▸ **EXERCISE PROMPT**: Without the pictures, set down exactly the lines from the one that contains "Viewport: 784px width, 486px height." to the end of the entries, both included, and nothing besides.

▸ **STORED DATA**:
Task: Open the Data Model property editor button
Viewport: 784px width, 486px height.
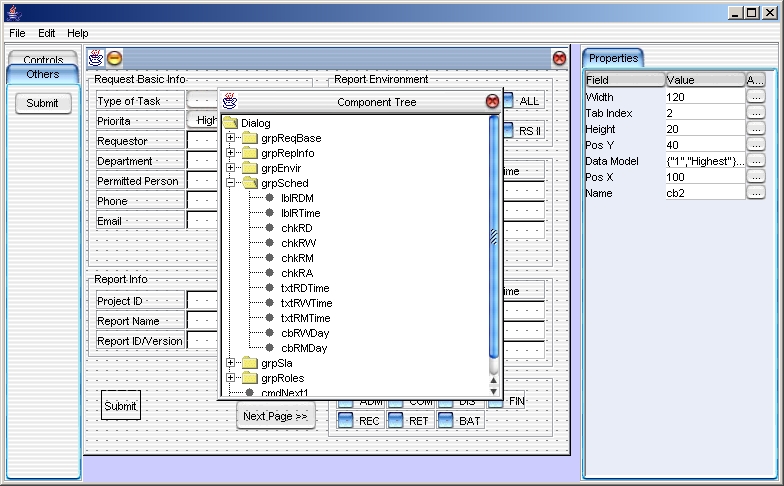Action: click(755, 161)
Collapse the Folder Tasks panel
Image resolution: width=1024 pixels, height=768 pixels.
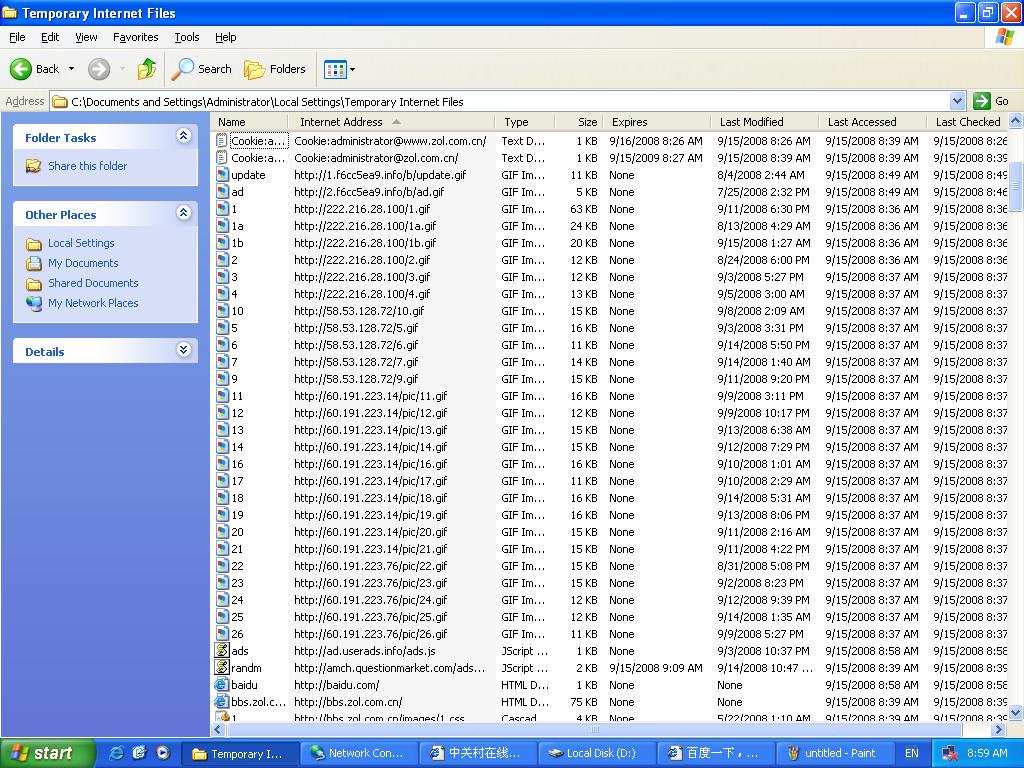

▸ **SOLUTION FOR THIS TASK**:
Viewport: 784px width, 486px height.
Action: click(755, 161)
Collapse the Folder Tasks panel
Image resolution: width=1024 pixels, height=768 pixels.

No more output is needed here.